--- WHAT YOU ARE ASKED TO DO ---
Reproduce every line of the data below word for word, without changing or omitting anything.

[Element lookup records]
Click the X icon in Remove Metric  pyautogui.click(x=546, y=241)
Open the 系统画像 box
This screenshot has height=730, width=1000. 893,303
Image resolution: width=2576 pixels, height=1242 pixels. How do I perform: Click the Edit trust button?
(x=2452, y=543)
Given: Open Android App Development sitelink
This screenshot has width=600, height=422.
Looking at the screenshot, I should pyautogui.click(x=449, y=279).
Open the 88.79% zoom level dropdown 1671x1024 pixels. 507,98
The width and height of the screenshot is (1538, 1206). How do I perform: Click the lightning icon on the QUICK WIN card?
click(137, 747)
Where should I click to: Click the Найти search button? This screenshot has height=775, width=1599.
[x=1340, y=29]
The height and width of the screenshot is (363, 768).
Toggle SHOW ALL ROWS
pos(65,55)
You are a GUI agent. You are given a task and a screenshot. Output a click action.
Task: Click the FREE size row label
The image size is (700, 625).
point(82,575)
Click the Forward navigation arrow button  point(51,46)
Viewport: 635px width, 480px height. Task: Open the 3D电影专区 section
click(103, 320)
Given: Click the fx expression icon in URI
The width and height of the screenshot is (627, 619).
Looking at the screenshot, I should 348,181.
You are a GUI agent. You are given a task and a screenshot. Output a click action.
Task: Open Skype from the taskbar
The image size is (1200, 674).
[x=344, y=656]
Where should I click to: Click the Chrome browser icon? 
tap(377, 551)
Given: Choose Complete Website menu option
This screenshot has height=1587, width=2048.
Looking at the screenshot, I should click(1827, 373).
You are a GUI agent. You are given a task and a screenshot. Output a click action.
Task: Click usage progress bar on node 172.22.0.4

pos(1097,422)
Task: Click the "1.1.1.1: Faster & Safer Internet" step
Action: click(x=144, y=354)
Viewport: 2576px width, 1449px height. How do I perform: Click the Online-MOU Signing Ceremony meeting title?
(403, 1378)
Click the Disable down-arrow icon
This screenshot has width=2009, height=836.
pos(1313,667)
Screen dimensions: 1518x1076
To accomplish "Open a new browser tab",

--- TASK SOLUTION ---
Click the X icon in Remove Metric  pyautogui.click(x=546, y=241)
Open the 系统画像 box
This screenshot has height=730, width=1000. 893,303
Image resolution: width=2576 pixels, height=1242 pixels. How do I perform: Click the Edit trust button?
(x=2452, y=543)
Given: Open Android App Development sitelink
This screenshot has width=600, height=422.
Looking at the screenshot, I should pyautogui.click(x=449, y=279).
Open the 88.79% zoom level dropdown 1671x1024 pixels. 507,98
The width and height of the screenshot is (1538, 1206). How do I perform: Click the lightning icon on the QUICK WIN card?
click(137, 747)
Where should I click to: Click the Найти search button? This screenshot has height=775, width=1599.
[x=1340, y=29]
The height and width of the screenshot is (363, 768).
Toggle SHOW ALL ROWS
pos(65,55)
You are a GUI agent. You are given a task and a screenshot. Output a click action.
Task: Click the FREE size row label
The image size is (700, 625).
point(82,575)
Click the Forward navigation arrow button  point(51,46)
Viewport: 635px width, 480px height. Task: Open the 3D电影专区 section
click(103, 320)
Given: Click the fx expression icon in URI
The width and height of the screenshot is (627, 619).
Looking at the screenshot, I should 348,181.
You are a GUI agent. You are given a task and a screenshot. Output a click action.
Task: Open Skype from the taskbar
The image size is (1200, 674).
[x=344, y=656]
Where should I click to: Click the Chrome browser icon? 
tap(377, 551)
Given: Choose Complete Website menu option
This screenshot has height=1587, width=2048.
Looking at the screenshot, I should click(1827, 373).
You are a GUI agent. You are given a task and a screenshot. Output a click action.
Task: Click usage progress bar on node 172.22.0.4

pos(1097,422)
Task: Click the "1.1.1.1: Faster & Safer Internet" step
Action: click(x=144, y=354)
Viewport: 2576px width, 1449px height. How do I perform: Click the Online-MOU Signing Ceremony meeting title?
(403, 1378)
Click the Disable down-arrow icon
This screenshot has width=2009, height=836.
pos(1313,667)
Screen dimensions: 1518x1076
To accomplish "Open a new browser tab",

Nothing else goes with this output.